▶ **Your assignment**
From the entries that follow, list every line in which the string "computer" appears.

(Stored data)
::::::

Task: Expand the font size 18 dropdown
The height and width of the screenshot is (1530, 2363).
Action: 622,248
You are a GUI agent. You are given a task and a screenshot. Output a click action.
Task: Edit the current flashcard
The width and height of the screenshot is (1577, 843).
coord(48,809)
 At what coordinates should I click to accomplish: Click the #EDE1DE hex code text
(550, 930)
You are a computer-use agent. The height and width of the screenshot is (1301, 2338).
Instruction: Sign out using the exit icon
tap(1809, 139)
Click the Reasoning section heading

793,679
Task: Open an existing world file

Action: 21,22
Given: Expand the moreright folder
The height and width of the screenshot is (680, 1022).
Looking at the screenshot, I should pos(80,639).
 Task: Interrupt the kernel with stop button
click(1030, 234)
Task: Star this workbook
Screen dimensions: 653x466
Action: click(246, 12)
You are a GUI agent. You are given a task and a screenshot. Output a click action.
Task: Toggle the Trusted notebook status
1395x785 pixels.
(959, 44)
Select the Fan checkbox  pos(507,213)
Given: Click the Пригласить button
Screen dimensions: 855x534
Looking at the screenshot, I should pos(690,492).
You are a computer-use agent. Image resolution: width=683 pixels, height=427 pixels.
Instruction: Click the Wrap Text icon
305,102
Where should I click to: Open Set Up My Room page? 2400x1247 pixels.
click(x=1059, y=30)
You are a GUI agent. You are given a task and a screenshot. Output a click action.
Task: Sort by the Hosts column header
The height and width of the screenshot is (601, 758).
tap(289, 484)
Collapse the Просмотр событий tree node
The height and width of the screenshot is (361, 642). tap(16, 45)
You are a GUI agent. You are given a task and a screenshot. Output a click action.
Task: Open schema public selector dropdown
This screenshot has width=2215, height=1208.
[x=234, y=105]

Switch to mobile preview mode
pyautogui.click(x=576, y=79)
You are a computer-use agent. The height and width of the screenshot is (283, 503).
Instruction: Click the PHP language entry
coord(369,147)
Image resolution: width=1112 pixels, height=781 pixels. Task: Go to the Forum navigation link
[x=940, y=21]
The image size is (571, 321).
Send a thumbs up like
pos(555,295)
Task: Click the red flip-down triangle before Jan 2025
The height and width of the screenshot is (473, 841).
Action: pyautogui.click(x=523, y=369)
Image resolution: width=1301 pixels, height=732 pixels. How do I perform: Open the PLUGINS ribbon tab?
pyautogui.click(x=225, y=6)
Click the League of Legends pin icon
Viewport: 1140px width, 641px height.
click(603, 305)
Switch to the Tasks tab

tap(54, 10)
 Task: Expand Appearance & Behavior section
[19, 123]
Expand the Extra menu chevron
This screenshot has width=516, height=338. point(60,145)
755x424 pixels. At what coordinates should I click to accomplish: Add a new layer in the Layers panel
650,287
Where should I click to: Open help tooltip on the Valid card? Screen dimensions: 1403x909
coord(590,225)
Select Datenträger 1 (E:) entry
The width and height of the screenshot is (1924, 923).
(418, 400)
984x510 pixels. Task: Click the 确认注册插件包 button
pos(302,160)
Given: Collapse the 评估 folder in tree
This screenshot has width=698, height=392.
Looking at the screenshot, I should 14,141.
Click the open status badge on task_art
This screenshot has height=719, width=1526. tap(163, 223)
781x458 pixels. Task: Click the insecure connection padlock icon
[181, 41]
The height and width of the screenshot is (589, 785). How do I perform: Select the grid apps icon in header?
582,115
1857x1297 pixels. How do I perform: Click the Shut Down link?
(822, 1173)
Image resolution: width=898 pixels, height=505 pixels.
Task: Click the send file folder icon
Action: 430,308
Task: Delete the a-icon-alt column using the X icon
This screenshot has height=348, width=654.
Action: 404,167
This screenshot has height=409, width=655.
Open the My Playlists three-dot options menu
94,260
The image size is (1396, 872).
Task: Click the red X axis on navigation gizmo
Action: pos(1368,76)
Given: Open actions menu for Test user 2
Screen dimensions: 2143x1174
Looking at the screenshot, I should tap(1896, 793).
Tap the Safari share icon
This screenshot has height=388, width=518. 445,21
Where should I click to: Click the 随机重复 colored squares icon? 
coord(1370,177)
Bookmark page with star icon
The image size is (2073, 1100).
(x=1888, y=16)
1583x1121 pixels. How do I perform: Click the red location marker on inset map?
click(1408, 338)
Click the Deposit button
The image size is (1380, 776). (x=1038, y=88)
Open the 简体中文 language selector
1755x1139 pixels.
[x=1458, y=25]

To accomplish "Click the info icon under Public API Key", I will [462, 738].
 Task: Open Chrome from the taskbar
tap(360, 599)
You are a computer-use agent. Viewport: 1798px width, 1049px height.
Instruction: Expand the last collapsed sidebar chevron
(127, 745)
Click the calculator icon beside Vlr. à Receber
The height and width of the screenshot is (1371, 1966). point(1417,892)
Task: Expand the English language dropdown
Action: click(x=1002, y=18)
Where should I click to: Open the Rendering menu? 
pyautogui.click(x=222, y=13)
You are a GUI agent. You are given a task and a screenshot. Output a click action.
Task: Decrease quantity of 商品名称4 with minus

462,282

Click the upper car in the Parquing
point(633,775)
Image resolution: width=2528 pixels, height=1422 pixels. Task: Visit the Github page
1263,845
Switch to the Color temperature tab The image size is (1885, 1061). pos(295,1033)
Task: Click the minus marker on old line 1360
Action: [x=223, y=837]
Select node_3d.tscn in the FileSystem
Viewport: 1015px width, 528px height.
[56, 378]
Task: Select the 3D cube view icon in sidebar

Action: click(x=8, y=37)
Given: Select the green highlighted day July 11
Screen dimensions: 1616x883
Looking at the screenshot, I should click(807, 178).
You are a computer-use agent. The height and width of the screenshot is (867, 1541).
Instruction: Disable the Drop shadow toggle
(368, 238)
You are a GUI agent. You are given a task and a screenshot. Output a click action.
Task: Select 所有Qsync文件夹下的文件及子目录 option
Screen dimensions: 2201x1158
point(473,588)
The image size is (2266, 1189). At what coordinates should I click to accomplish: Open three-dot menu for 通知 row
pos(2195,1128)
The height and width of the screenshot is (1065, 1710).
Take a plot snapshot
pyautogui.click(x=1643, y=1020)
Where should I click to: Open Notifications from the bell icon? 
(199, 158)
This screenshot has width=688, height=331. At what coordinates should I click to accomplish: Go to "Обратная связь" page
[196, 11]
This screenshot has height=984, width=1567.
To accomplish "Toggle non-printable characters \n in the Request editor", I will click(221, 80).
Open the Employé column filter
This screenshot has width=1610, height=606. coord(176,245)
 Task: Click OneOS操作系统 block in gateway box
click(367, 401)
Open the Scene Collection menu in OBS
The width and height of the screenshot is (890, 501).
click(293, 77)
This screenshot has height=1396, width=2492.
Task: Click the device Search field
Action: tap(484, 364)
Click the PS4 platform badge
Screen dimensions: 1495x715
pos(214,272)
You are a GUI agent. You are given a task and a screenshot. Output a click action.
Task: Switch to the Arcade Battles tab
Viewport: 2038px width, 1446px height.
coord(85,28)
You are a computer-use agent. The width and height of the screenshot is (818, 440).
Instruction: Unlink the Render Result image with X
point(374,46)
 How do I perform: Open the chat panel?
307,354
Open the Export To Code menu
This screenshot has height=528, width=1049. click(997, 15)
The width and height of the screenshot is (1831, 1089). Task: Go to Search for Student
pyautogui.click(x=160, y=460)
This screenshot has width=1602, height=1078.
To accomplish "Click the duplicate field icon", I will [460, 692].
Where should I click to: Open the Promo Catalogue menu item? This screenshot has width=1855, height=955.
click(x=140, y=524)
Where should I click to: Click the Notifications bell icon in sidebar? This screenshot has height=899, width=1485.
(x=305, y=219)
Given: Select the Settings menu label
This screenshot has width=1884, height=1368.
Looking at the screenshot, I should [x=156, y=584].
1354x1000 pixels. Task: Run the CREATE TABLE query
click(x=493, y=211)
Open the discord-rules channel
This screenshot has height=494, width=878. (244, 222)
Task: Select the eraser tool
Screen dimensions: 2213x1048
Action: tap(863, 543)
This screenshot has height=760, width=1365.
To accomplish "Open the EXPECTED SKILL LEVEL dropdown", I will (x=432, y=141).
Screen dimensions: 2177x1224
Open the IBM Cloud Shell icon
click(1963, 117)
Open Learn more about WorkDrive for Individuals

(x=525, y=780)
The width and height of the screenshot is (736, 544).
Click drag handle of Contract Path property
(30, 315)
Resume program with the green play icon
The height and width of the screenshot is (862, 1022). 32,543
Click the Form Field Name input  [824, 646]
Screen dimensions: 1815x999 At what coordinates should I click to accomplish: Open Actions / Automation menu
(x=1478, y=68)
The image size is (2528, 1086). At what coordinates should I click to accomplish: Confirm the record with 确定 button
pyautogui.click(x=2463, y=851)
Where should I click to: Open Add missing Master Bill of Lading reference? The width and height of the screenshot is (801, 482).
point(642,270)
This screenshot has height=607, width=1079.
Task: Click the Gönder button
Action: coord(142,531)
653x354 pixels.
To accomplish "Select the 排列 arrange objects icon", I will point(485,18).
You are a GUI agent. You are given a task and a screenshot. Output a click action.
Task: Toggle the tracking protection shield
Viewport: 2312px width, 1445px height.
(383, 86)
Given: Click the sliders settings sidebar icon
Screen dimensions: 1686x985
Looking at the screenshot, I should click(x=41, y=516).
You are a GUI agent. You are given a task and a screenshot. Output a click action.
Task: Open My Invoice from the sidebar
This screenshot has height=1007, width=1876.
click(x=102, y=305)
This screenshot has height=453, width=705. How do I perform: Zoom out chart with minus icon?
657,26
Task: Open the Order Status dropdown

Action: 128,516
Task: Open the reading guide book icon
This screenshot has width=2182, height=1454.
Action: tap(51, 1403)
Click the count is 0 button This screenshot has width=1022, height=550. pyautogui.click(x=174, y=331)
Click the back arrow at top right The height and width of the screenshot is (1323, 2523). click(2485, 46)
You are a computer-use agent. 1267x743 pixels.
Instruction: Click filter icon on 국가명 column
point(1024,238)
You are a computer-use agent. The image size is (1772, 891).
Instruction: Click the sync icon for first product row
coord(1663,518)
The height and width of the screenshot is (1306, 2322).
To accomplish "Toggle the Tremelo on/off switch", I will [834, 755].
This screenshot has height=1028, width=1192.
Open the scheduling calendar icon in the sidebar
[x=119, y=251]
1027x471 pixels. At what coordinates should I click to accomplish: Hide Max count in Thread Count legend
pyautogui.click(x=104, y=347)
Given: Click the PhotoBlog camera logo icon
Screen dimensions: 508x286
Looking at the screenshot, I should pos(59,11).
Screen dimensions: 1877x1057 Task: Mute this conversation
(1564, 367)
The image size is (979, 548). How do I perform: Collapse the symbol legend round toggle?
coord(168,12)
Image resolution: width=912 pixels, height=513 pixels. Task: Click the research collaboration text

::::::

▶ **Response area**
You are a computer-use agent. The height and width of the screenshot is (1301, 2338).
You are a computer-use agent. Image resolution: width=683 pixels, height=427 pixels.
You are a computer-use agent. The height and width of the screenshot is (283, 503).
You are a computer-use agent. Viewport: 1798px width, 1049px height.
You are a computer-use agent. The height and width of the screenshot is (867, 1541).
You are a computer-use agent. The width and height of the screenshot is (818, 440).
You are a computer-use agent. 1267x743 pixels.
You are a computer-use agent. The image size is (1772, 891).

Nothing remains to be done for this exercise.